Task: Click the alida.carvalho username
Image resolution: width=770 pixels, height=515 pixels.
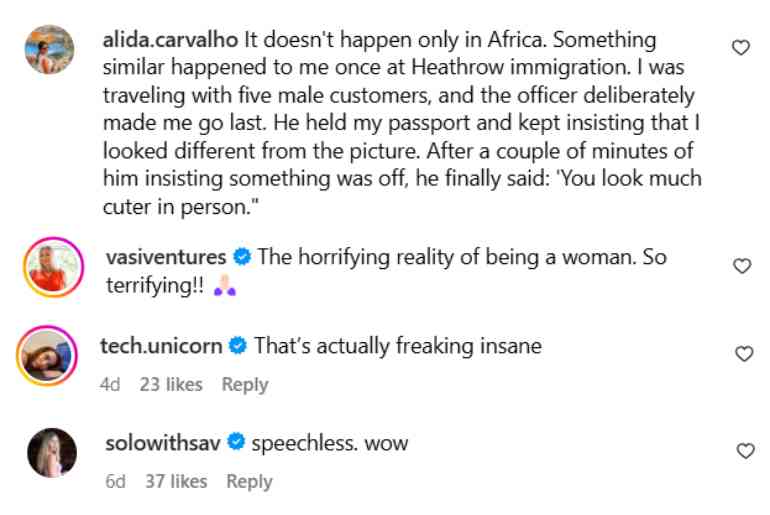Action: coord(168,41)
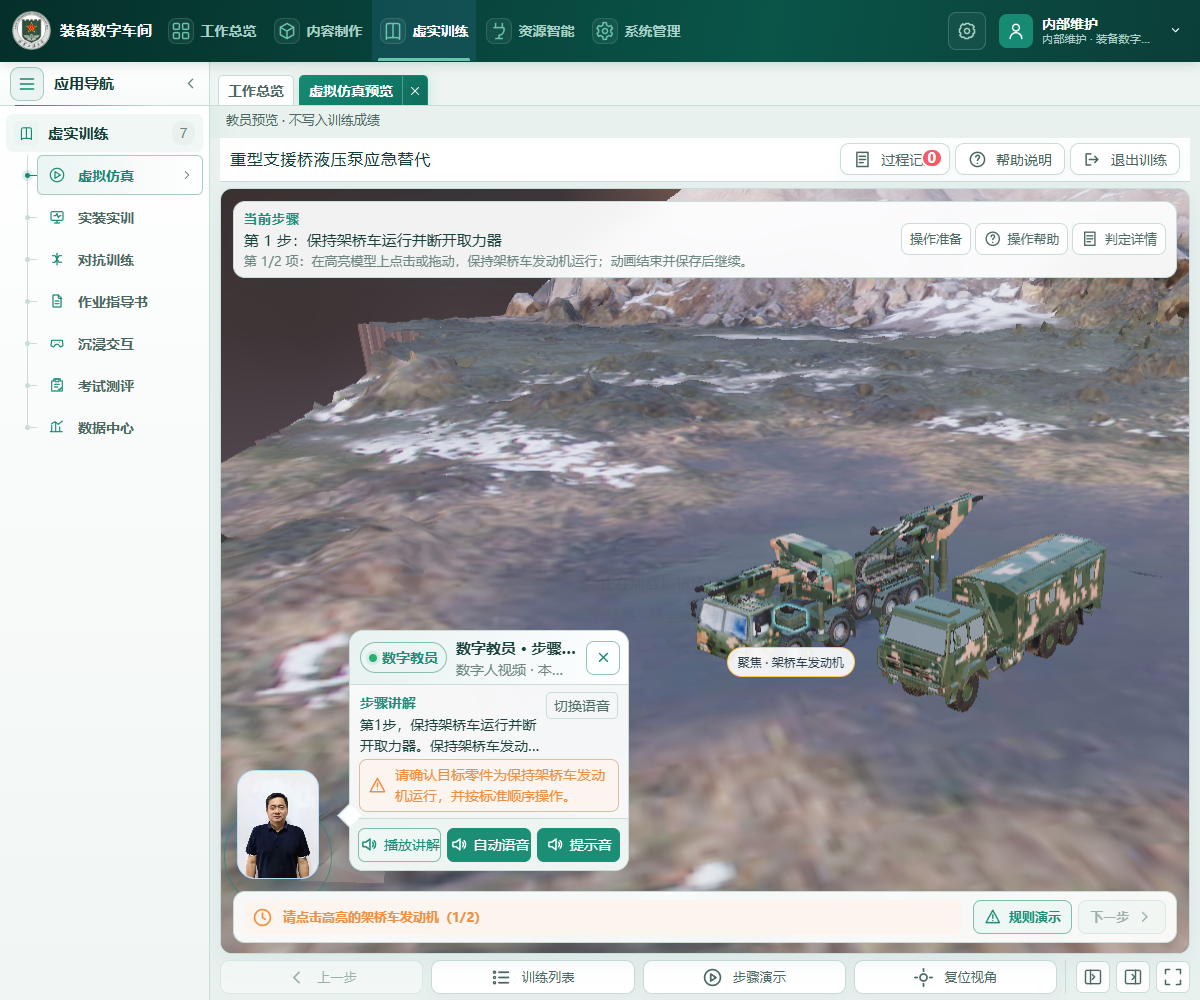Open the hamburger menu beside 应用导航
This screenshot has width=1200, height=1000.
(x=27, y=84)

:::

Exercise aim: The range runs from the line containing "Image resolution: width=770" through the end of the entries; print those lines exactly and leave the pictures out.

Answer area:
Image resolution: width=770 pixels, height=515 pixels.
Action: coord(168,41)
Open the hamburger menu beside 应用导航
This screenshot has width=1200, height=1000.
(x=27, y=84)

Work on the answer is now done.